Records below:
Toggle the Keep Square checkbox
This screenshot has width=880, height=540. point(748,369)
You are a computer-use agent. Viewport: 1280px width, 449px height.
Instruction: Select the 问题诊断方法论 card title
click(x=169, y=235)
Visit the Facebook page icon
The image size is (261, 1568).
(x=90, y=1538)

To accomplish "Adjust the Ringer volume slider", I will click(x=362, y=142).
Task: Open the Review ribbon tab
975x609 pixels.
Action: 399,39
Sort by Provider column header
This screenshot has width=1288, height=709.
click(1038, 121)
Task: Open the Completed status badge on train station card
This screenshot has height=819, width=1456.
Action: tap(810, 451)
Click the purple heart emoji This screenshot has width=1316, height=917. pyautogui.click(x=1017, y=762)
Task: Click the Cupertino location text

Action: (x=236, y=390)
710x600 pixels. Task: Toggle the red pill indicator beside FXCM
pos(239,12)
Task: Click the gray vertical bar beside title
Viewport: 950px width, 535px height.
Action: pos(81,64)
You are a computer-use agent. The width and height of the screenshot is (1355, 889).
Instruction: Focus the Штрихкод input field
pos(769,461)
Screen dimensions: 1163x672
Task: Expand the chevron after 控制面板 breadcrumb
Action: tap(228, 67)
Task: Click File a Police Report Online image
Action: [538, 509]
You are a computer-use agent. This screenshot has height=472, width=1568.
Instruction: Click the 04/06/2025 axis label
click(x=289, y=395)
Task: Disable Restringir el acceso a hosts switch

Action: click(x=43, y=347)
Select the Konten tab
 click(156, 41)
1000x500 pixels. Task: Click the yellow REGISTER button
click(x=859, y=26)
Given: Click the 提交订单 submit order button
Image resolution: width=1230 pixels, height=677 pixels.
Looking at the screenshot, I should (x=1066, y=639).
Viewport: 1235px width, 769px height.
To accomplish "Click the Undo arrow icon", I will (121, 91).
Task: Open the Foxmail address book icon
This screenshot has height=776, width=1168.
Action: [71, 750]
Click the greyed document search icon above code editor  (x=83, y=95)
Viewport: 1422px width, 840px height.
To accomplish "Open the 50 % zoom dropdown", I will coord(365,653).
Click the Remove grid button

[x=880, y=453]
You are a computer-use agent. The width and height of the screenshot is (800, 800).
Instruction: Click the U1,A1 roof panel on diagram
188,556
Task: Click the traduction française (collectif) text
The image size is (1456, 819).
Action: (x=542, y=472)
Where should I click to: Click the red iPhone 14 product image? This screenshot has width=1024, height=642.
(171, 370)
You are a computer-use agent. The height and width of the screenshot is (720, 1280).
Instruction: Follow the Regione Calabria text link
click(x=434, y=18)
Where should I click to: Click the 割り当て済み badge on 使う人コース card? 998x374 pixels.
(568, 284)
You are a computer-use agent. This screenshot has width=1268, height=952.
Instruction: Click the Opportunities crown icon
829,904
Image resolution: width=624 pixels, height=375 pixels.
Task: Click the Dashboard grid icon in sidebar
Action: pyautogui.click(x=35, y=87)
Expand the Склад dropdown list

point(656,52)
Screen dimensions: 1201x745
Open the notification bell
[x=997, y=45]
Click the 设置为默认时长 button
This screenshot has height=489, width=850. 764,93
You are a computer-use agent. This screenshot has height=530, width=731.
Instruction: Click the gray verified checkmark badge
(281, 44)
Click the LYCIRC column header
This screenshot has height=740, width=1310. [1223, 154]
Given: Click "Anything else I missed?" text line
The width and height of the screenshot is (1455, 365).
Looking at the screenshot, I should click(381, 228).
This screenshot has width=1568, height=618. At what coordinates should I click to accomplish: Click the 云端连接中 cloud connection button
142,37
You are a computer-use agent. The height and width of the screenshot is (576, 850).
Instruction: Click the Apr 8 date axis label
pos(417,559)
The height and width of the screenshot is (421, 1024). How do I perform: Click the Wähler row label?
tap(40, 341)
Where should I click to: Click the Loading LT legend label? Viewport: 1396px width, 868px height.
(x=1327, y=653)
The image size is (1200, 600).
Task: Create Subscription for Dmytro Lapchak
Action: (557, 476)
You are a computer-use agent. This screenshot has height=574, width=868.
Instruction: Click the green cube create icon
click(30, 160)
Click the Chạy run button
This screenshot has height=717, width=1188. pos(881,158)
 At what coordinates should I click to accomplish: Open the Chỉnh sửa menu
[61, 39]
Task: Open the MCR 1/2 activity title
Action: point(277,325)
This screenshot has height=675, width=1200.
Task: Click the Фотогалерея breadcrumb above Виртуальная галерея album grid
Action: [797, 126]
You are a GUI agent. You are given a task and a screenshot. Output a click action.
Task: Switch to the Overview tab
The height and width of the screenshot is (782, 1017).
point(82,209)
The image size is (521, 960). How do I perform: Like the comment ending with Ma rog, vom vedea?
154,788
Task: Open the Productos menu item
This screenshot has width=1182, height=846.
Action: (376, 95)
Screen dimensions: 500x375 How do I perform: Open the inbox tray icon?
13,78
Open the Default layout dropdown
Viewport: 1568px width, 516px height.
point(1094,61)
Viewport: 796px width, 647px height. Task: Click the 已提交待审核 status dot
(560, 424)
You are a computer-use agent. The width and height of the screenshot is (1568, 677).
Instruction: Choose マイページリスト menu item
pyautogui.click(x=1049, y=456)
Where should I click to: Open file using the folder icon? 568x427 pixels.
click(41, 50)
End of Records.
Problem requirements - After reading the listing, copy all of it out exactly.

Reply -
Toggle the Keep Square checkbox
This screenshot has width=880, height=540. point(748,369)
You are a computer-use agent. Viewport: 1280px width, 449px height.
Instruction: Select the 问题诊断方法论 card title
click(x=169, y=235)
Visit the Facebook page icon
The image size is (261, 1568).
(x=90, y=1538)

To accomplish "Adjust the Ringer volume slider", I will click(x=362, y=142).
Task: Open the Review ribbon tab
975x609 pixels.
Action: 399,39
Sort by Provider column header
This screenshot has width=1288, height=709.
click(1038, 121)
Task: Open the Completed status badge on train station card
This screenshot has height=819, width=1456.
Action: tap(810, 451)
Click the purple heart emoji This screenshot has width=1316, height=917. pyautogui.click(x=1017, y=762)
Task: Click the Cupertino location text

Action: (x=236, y=390)
710x600 pixels. Task: Toggle the red pill indicator beside FXCM
pos(239,12)
Task: Click the gray vertical bar beside title
Viewport: 950px width, 535px height.
Action: pos(81,64)
You are a computer-use agent. The width and height of the screenshot is (1355, 889).
Instruction: Focus the Штрихкод input field
pos(769,461)
Screen dimensions: 1163x672
Task: Expand the chevron after 控制面板 breadcrumb
Action: tap(228, 67)
Task: Click File a Police Report Online image
Action: [538, 509]
You are a computer-use agent. This screenshot has height=472, width=1568.
Instruction: Click the 04/06/2025 axis label
click(x=289, y=395)
Task: Disable Restringir el acceso a hosts switch

Action: click(x=43, y=347)
Select the Konten tab
 click(156, 41)
1000x500 pixels. Task: Click the yellow REGISTER button
click(x=859, y=26)
Given: Click the 提交订单 submit order button
Image resolution: width=1230 pixels, height=677 pixels.
Looking at the screenshot, I should (x=1066, y=639).
Viewport: 1235px width, 769px height.
To accomplish "Click the Undo arrow icon", I will (121, 91).
Task: Open the Foxmail address book icon
This screenshot has height=776, width=1168.
Action: [71, 750]
Click the greyed document search icon above code editor  (x=83, y=95)
Viewport: 1422px width, 840px height.
To accomplish "Open the 50 % zoom dropdown", I will coord(365,653).
Click the Remove grid button

[x=880, y=453]
You are a computer-use agent. The width and height of the screenshot is (800, 800).
Instruction: Click the U1,A1 roof panel on diagram
188,556
Task: Click the traduction française (collectif) text
The image size is (1456, 819).
Action: (x=542, y=472)
Where should I click to: Click the red iPhone 14 product image? This screenshot has width=1024, height=642.
(171, 370)
You are a computer-use agent. The height and width of the screenshot is (720, 1280).
Instruction: Follow the Regione Calabria text link
click(x=434, y=18)
Where should I click to: Click the 割り当て済み badge on 使う人コース card? 998x374 pixels.
(568, 284)
You are a computer-use agent. This screenshot has width=1268, height=952.
Instruction: Click the Opportunities crown icon
829,904
Image resolution: width=624 pixels, height=375 pixels.
Task: Click the Dashboard grid icon in sidebar
Action: pyautogui.click(x=35, y=87)
Expand the Склад dropdown list

point(656,52)
Screen dimensions: 1201x745
Open the notification bell
[x=997, y=45]
Click the 设置为默认时长 button
This screenshot has height=489, width=850. 764,93
You are a computer-use agent. This screenshot has height=530, width=731.
Instruction: Click the gray verified checkmark badge
(281, 44)
Click the LYCIRC column header
This screenshot has height=740, width=1310. [1223, 154]
Given: Click "Anything else I missed?" text line
The width and height of the screenshot is (1455, 365).
Looking at the screenshot, I should click(381, 228).
This screenshot has width=1568, height=618. At what coordinates should I click to accomplish: Click the 云端连接中 cloud connection button
142,37
You are a computer-use agent. The height and width of the screenshot is (576, 850).
Instruction: Click the Apr 8 date axis label
pos(417,559)
The height and width of the screenshot is (421, 1024). How do I perform: Click the Wähler row label?
tap(40, 341)
Where should I click to: Click the Loading LT legend label? Viewport: 1396px width, 868px height.
(x=1327, y=653)
The image size is (1200, 600).
Task: Create Subscription for Dmytro Lapchak
Action: (557, 476)
You are a computer-use agent. This screenshot has height=574, width=868.
Instruction: Click the green cube create icon
click(30, 160)
Click the Chạy run button
This screenshot has height=717, width=1188. pos(881,158)
 At what coordinates should I click to accomplish: Open the Chỉnh sửa menu
[61, 39]
Task: Open the MCR 1/2 activity title
Action: point(277,325)
This screenshot has height=675, width=1200.
Task: Click the Фотогалерея breadcrumb above Виртуальная галерея album grid
Action: [797, 126]
You are a GUI agent. You are given a task and a screenshot. Output a click action.
Task: Switch to the Overview tab
The height and width of the screenshot is (782, 1017).
point(82,209)
The image size is (521, 960). How do I perform: Like the comment ending with Ma rog, vom vedea?
154,788
Task: Open the Productos menu item
This screenshot has width=1182, height=846.
Action: (376, 95)
Screen dimensions: 500x375 How do I perform: Open the inbox tray icon?
13,78
Open the Default layout dropdown
Viewport: 1568px width, 516px height.
point(1094,61)
Viewport: 796px width, 647px height. Task: Click the 已提交待审核 status dot
(560, 424)
You are a computer-use agent. The width and height of the screenshot is (1568, 677).
Instruction: Choose マイページリスト menu item
pyautogui.click(x=1049, y=456)
Where should I click to: Open file using the folder icon? 568x427 pixels.
click(41, 50)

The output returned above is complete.